'This Week' Transcript: Health and Human Services Secretary Kathleen Sebelius and Senate Minority Leader Mitch McConnell

CLARKE: You know, I'm going to keep with the Oscar themes that you've started. Do you guys remember the movie "Ishtar?" Warren Beatty, Dustin Hoffman. They spent millions and millions and millions of dollars on it, you heard so much about it. And then when people actually started seeing it, they said, this is terrible. And the longer it hangs out there, the harder it is. Politically, Republicans and Democrats are looking to say the best and worst thing that can happen for the Democrats is that they pass this. They pass it, they can say, ah, we got it done after 60 years. And then they have to defend it from now until November. And I think it will be very tough to defend a lot of the things inside that bill.

DOWD: Well, Robert, do you think this is a political problem for them? They haven't been able to talk about jobs. Or do you think once they have passed this bill, they can quickly turn to jobs and the economy, which is what the American public seems to care about?

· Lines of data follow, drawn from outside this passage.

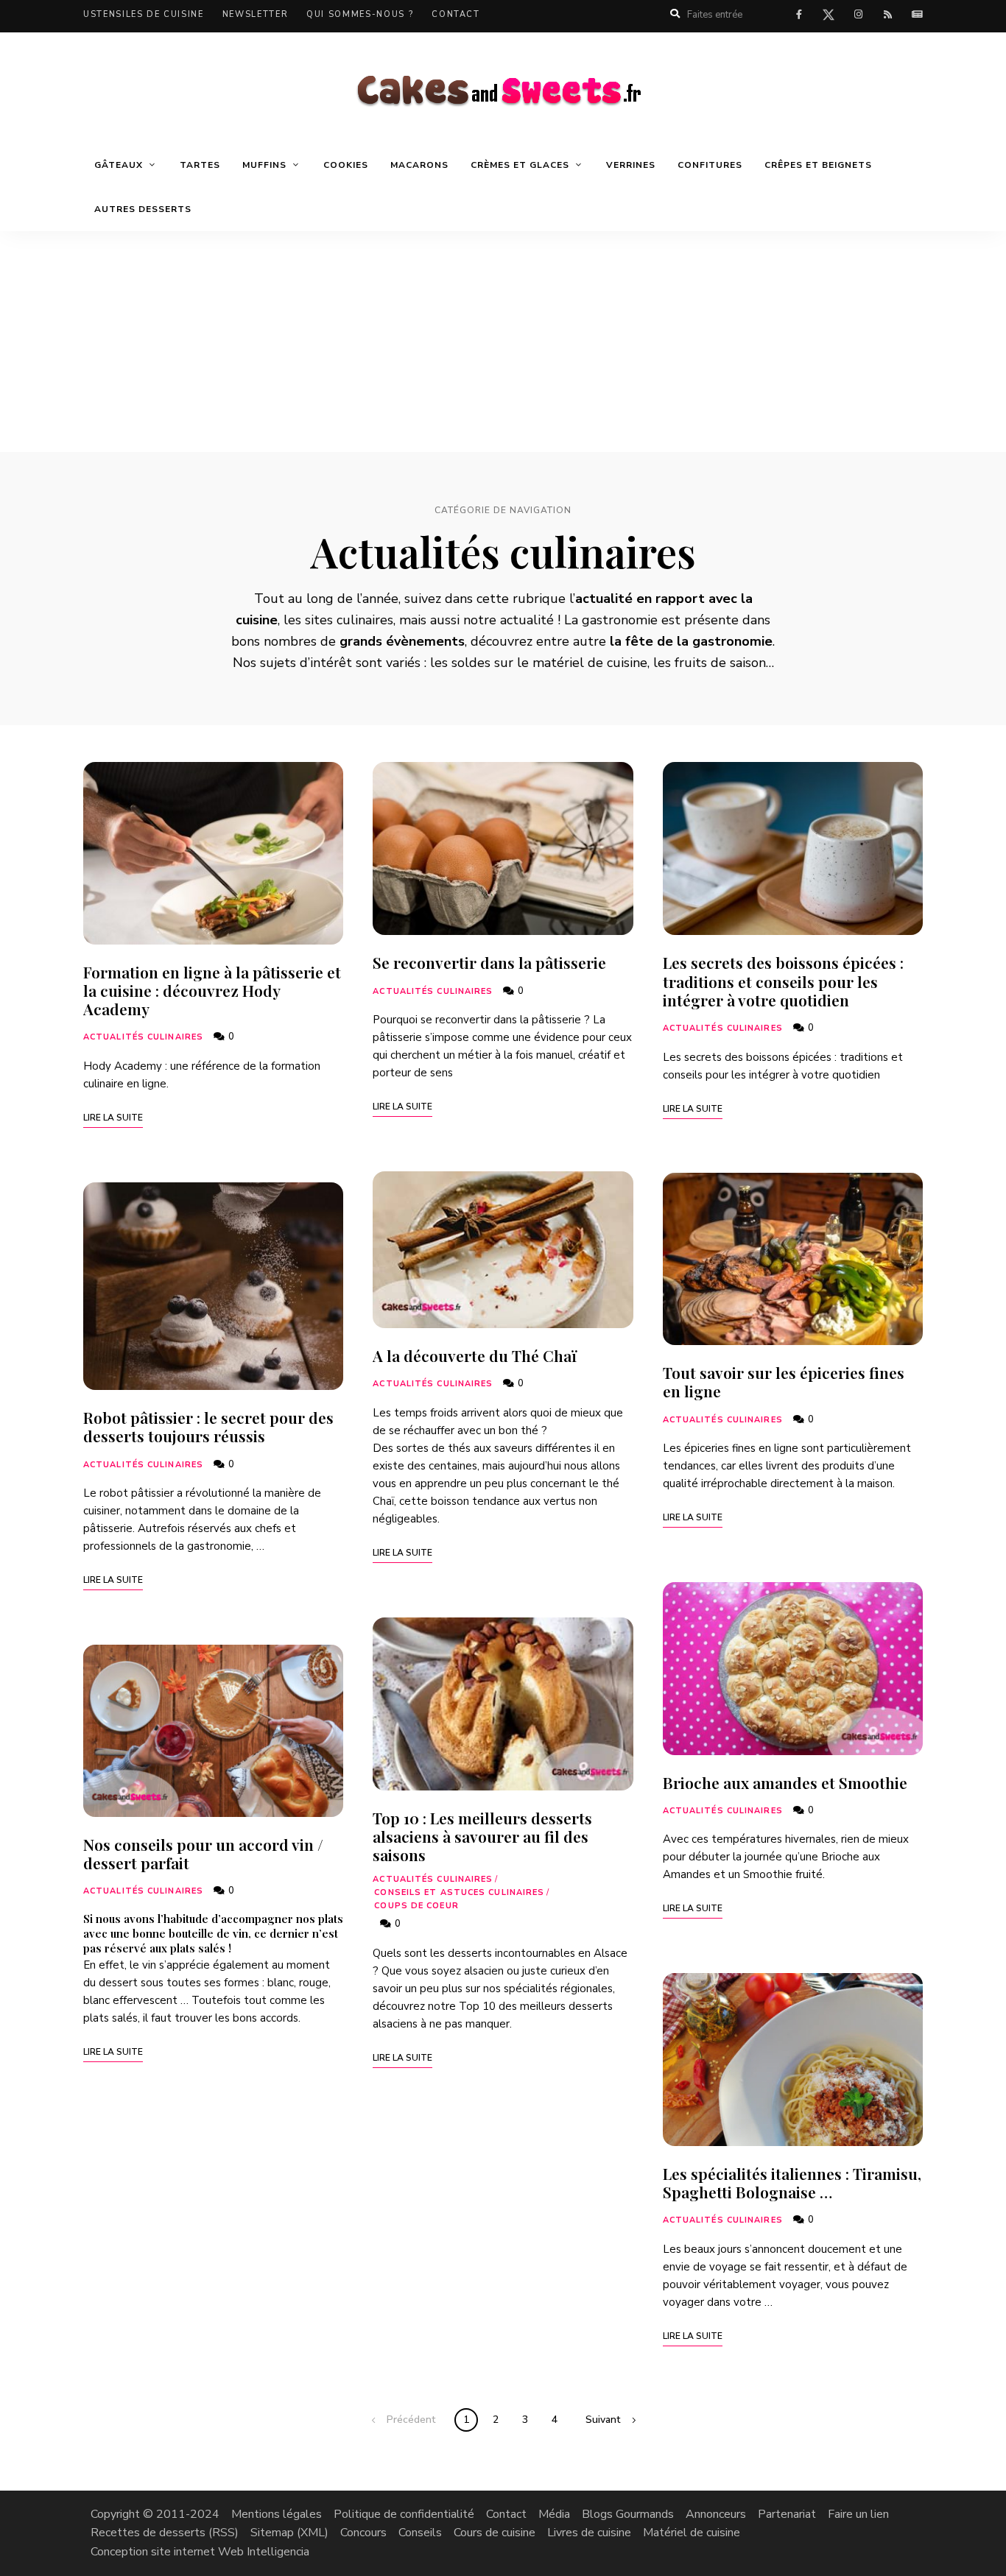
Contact (456, 14)
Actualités (917, 14)
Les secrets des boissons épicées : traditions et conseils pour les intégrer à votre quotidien (783, 980)
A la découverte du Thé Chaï (475, 1355)
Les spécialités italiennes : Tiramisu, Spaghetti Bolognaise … (792, 2182)
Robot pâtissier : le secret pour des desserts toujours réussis (208, 1426)
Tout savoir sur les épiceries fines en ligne (783, 1381)
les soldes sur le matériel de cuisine (538, 662)
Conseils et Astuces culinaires (459, 1892)
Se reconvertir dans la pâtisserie (489, 962)
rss (887, 14)
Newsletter (255, 14)
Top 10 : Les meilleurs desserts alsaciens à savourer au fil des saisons (482, 1836)
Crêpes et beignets (818, 165)
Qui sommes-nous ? (359, 14)
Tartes (200, 165)
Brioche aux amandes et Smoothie (785, 1782)
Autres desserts (142, 209)
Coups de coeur (416, 1905)
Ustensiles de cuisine (143, 14)
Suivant (602, 2420)
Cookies (345, 165)
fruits (691, 662)
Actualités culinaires (143, 1036)
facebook (799, 14)
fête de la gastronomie (699, 641)
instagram (858, 14)
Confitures (710, 165)
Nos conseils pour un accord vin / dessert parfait (203, 1853)
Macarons (419, 165)
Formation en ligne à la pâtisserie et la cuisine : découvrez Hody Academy (212, 990)
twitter (828, 17)
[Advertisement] (503, 342)
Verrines (630, 165)
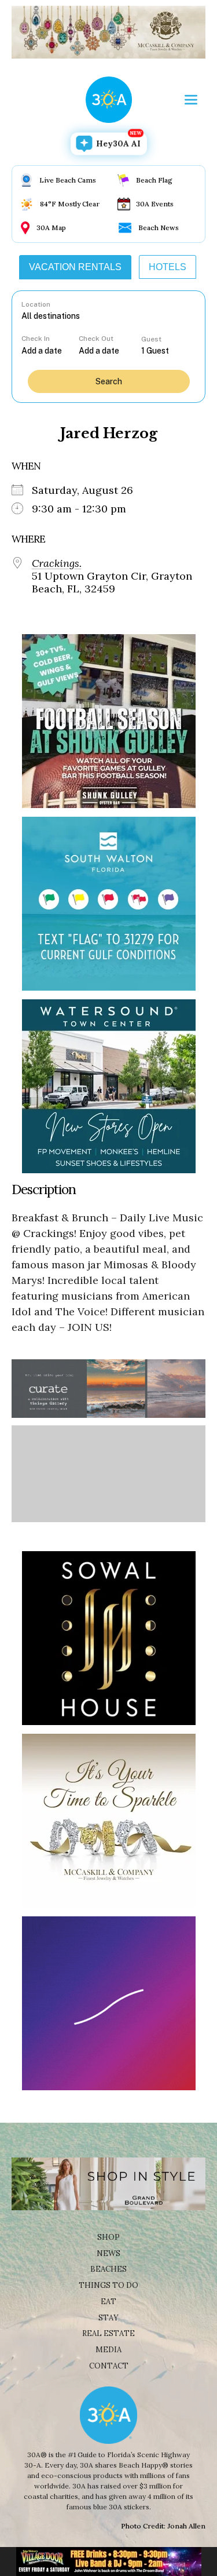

REICH: You know, Matt, it is possible to talk about two things at the same time. And the American public is capable of thinking about that, and two things.

Look, jobs is certainly the issue of this year and maybe next. But health care is the issue of our time, our era. And this is the opportunity to finally do something about it. The health insurers are not -- George, you said that they're popular and every likes their health insurer. They like their doctor. They hate their health insurer. And health insurance is going up in terms of rates, 20, 30, 40, 50 percent in many states. In fact, Goldman Sachs just this past week has said to its many of its investors, invest in some insurance companies because they don't have competition, and they are -- they have -- they are exhibiting huge profits.

That's money directly out of the pockets of Americans.

DOWD: George.

WILL: A, you say they have huge profits. As you know, confiscate all the profits of all the health insurance companies, with those profits, you could finance our health care for 48 hours. What you do for the next 363 days, I don't know. Second, you say there's not enough competition? Fine, let them compete in a national market across state line.

REICH: Yes, let them compete across state lines. Fine. But not a race to the bottom. Set minimum federal standards. Because we've seen over and over again, that the recipients of health insurance don't know what they're buying, very often. Until there are common standards, minimum standards, then people are going to--

(CROSSTALK)

REICH: And that's what's happened over and over again.

WILL: There you have the premise of this legislation and the core of today's liberalism. The American people are such dopes, they can't be counted upon to buy their own insurance.

REICH: They're not dopes. They've been taken. It's just like finance regulation.

DOWD: Donna, on insurance companies, do you think what the president and Kathleen Sebelius has done in the last week, is this purely politics? Everybody hates insurance companies, let's beat up on them? Or is there policy involved here?